• About this exercise
Retype the text about salmon word for word, in full.
#### Exercise passage ####
Salmon’s popularity is undeniable—it’s one of the top three seafood products eaten in the U.S. (alongside shrimp and tuna). Salmon are a northern hemisphere species that spend most of their lives at sea but play a critical role in rivers and ocean ecosystems. As a “keystone species,” their existence influences the survival of many other species, providing a vital source of nutrients for both animal and plant life from the forest to the sea. In fact, researchers can trace nutrients from salmon in the tops of old-growth trees in the ancient rainforests of British Columbia.
The salmon industry is divided into two major sectors: wild caught and farmed. Wild salmon are caught in Canada, Russia, the United States, and, to a lesser extent, Europe. In the U.S., Alaska is home to the world’s most prominent wild-caught salmon industry, producing approximately 850,000 tons of salmon annually. Europe and Eastern North America used to have strong salmon runs, but Atlantic salmon populations have dwindled relative to their historical size and serve as a cautionary tale of overfishing and habitat change.
Salmon farming is predominantly concentrated in Norway, Chile, Canada, and the United Kingdom, and produces mainly Atlantic salmon and a few other species, such as steelhead or Coho. There are environmental issues that are worth understanding for both the wild and farmed industries before you next head to the grocery store.
#### Dataset entries ####
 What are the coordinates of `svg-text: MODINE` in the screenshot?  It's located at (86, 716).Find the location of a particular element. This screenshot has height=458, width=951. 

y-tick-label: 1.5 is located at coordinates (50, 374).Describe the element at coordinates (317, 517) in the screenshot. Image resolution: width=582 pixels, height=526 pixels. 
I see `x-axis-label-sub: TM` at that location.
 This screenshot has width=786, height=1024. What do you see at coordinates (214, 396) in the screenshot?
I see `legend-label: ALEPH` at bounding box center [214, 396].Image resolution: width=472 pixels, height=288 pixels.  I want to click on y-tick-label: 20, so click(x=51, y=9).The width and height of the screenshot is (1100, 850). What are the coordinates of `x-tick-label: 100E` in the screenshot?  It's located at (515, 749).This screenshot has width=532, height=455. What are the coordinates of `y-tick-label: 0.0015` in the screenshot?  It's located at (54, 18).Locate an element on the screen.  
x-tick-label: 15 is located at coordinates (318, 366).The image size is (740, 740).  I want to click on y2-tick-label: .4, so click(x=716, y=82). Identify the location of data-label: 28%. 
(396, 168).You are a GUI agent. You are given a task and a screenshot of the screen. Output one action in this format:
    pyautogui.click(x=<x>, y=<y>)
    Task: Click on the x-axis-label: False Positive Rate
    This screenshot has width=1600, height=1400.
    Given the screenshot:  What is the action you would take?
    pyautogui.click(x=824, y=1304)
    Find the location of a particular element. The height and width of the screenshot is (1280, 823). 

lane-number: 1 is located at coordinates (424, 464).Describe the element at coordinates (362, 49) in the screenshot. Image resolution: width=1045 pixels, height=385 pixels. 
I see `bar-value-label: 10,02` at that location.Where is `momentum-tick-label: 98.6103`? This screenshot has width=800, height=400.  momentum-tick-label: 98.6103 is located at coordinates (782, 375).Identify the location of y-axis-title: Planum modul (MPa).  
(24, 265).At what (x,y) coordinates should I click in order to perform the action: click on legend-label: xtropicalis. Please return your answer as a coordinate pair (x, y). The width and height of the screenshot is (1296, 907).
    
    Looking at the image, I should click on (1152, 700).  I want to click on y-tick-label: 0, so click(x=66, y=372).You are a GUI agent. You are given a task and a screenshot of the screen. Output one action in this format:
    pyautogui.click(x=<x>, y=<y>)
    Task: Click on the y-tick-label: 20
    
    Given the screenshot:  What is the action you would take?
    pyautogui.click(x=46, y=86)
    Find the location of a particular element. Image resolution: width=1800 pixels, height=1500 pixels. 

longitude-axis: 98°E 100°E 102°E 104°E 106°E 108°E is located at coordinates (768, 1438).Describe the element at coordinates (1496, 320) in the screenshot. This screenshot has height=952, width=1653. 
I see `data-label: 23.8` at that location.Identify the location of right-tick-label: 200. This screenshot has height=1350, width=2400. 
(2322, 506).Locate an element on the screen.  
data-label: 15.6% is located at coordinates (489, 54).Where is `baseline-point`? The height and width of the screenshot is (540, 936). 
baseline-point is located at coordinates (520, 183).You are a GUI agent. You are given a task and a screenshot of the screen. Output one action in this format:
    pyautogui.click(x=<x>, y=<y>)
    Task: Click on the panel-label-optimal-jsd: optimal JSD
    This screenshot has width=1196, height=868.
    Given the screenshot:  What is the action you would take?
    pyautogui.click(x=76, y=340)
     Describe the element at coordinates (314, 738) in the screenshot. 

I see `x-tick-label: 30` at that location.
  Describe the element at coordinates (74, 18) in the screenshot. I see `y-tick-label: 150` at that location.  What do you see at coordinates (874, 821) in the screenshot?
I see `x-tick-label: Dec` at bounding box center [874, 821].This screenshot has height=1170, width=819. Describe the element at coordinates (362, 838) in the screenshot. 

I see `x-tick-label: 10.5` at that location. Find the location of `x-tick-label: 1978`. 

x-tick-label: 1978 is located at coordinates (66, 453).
####
• Answer box
Salmon’s popularity is undeniable—it’s one of the top three seafood products eaten in the U.S. (alongside shrimp and tuna). Salmon are a northern hemisphere species that spend most of their lives at sea but play a critical role in rivers and ocean ecosystems. As a “keystone species,” their existence influences the survival of many other species, providing a vital source of nutrients for both animal and plant life from the forest to the sea. In fact, researchers can trace nutrients from salmon in the tops of old-growth trees in the ancient rainforests of British Columbia.
The salmon industry is divided into two major sectors: wild caught and farmed. Wild salmon are caught in Canada, Russia, the United States, and, to a lesser extent, Europe. In the U.S., Alaska is home to the world’s most prominent wild-caught salmon industry, producing approximately 850,000 tons of salmon annually. Europe and Eastern North America used to have strong salmon runs, but Atlantic salmon populations have dwindled relative to their historical size and serve as a cautionary tale of overfishing and habitat change.
Salmon farming is predominantly concentrated in Norway, Chile, Canada, and the United Kingdom, and produces mainly Atlantic salmon and a few other species, such as steelhead or Coho. There are environmental issues that are worth understanding for both the wild and farmed industries before you next head to the grocery store.